-- DATASET EXCERPTS follows --

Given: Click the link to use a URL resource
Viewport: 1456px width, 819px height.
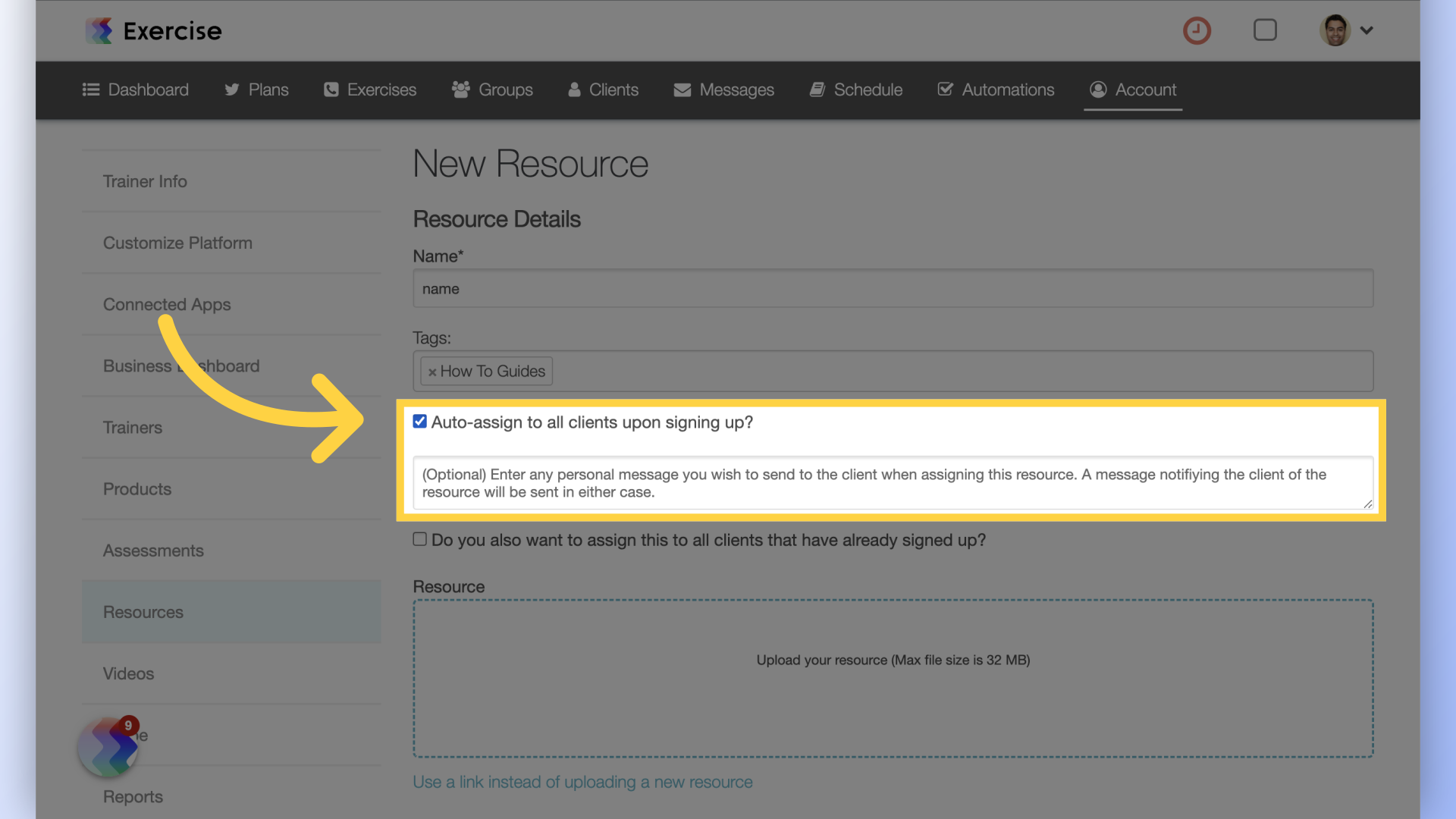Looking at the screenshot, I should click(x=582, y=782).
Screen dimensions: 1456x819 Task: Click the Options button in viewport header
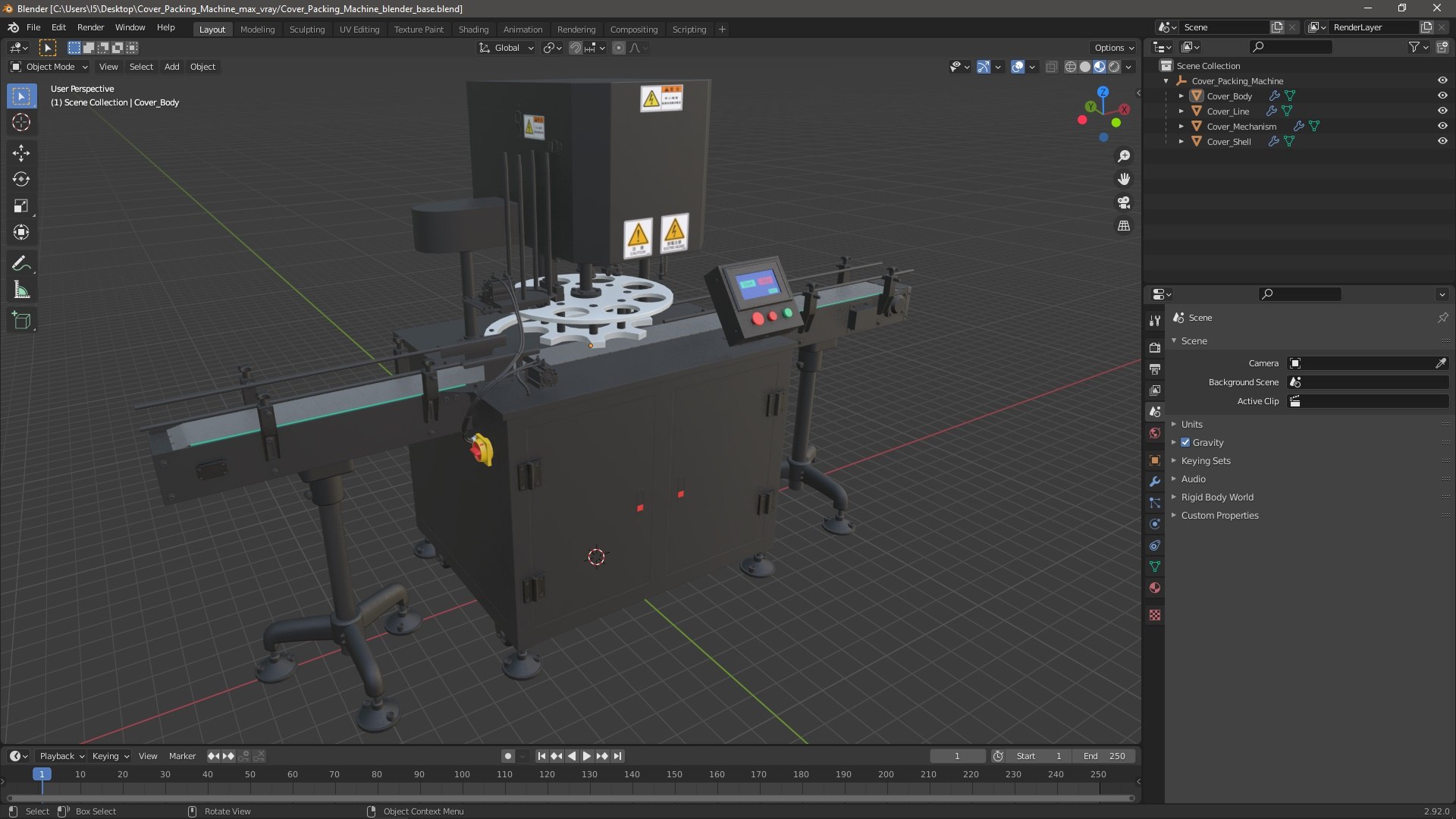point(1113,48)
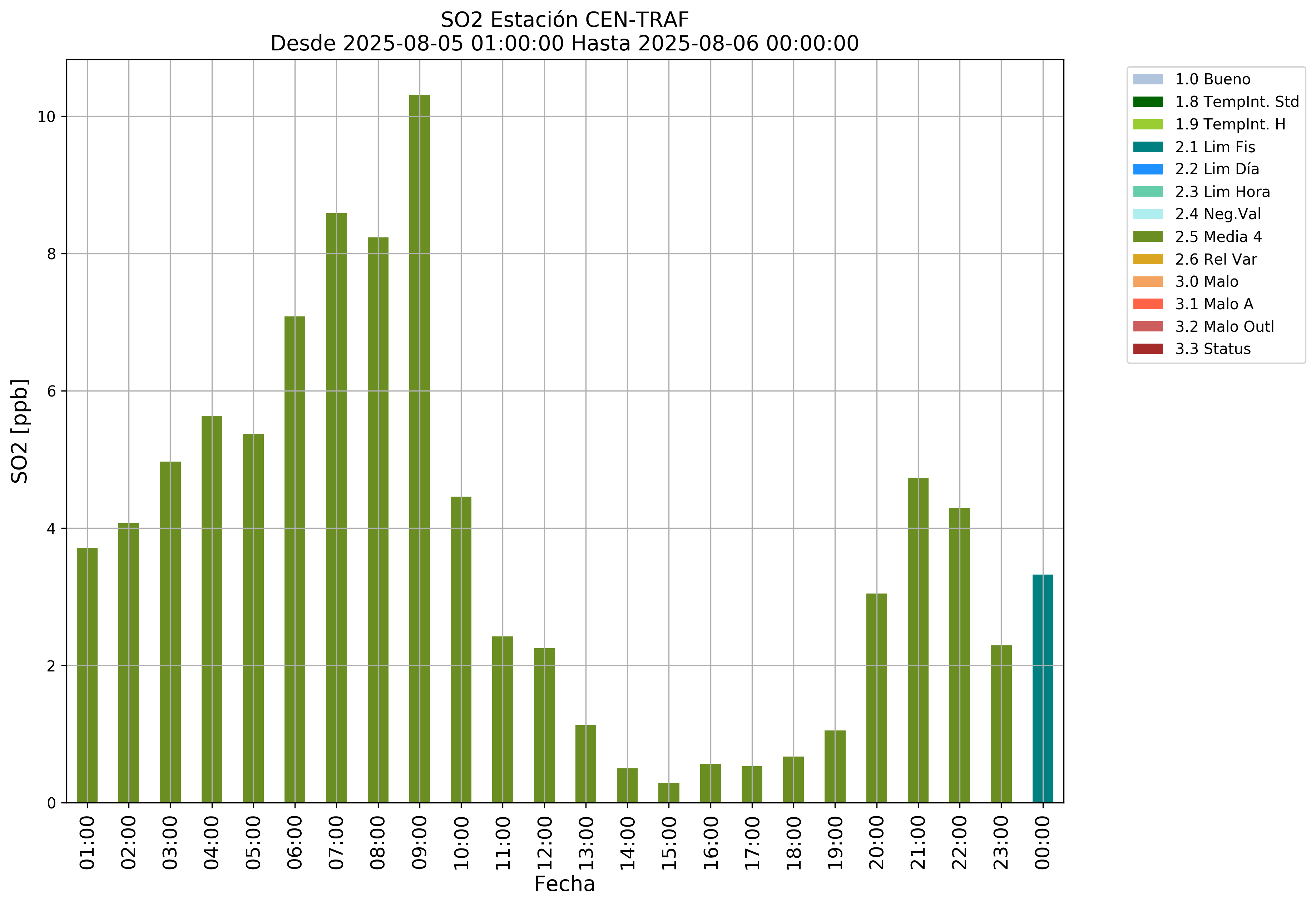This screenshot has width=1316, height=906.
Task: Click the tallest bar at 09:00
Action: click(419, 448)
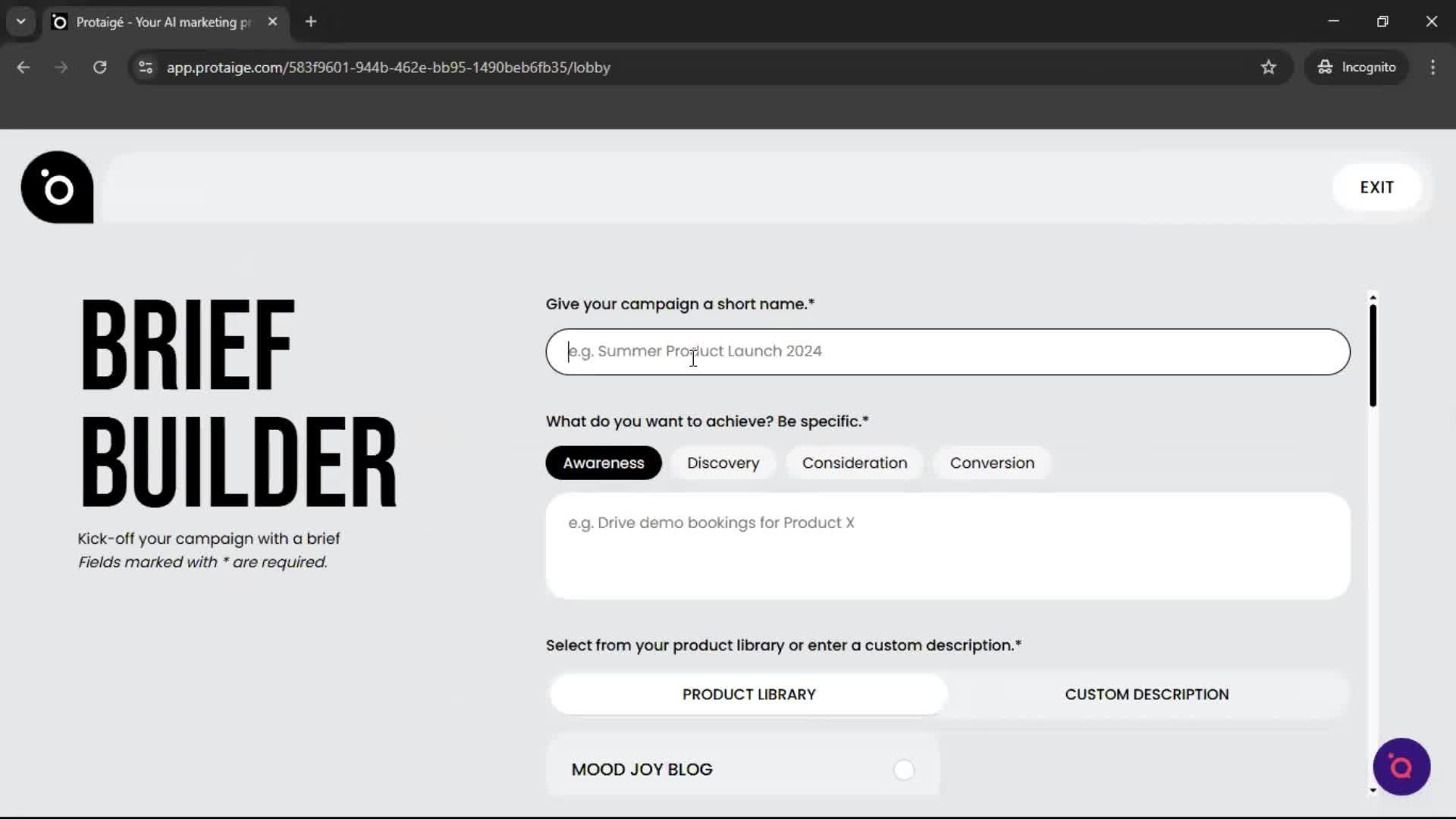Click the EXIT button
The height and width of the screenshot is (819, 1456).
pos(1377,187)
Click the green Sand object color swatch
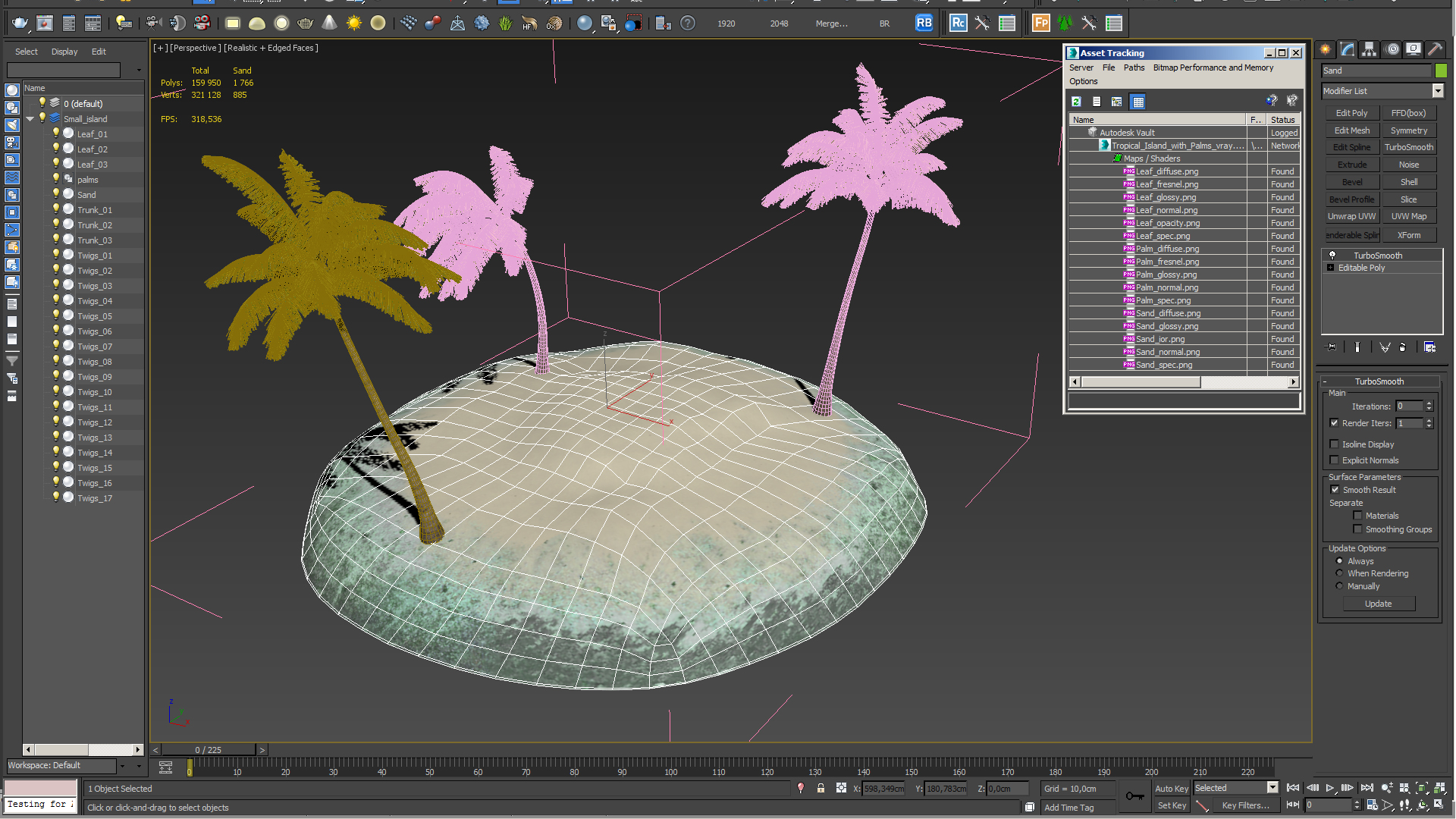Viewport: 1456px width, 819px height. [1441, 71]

-- DATASET EXCERPTS concluded --

§ **WORK ORDER**
What you give back should be the full material above, retyped exactly, with every image removed.

§ **EXERCISE ANSWER**
Given: Click the link to use a URL resource
Viewport: 1456px width, 819px height.
Looking at the screenshot, I should click(x=582, y=782).
Screen dimensions: 1456x819 Task: Click the Options button in viewport header
point(1113,48)
This screenshot has width=1316, height=906.
Task: Click the tallest bar at 09:00
Action: click(419, 448)
Click the EXIT button
The height and width of the screenshot is (819, 1456).
pos(1377,187)
Click the green Sand object color swatch
Viewport: 1456px width, 819px height. [1441, 71]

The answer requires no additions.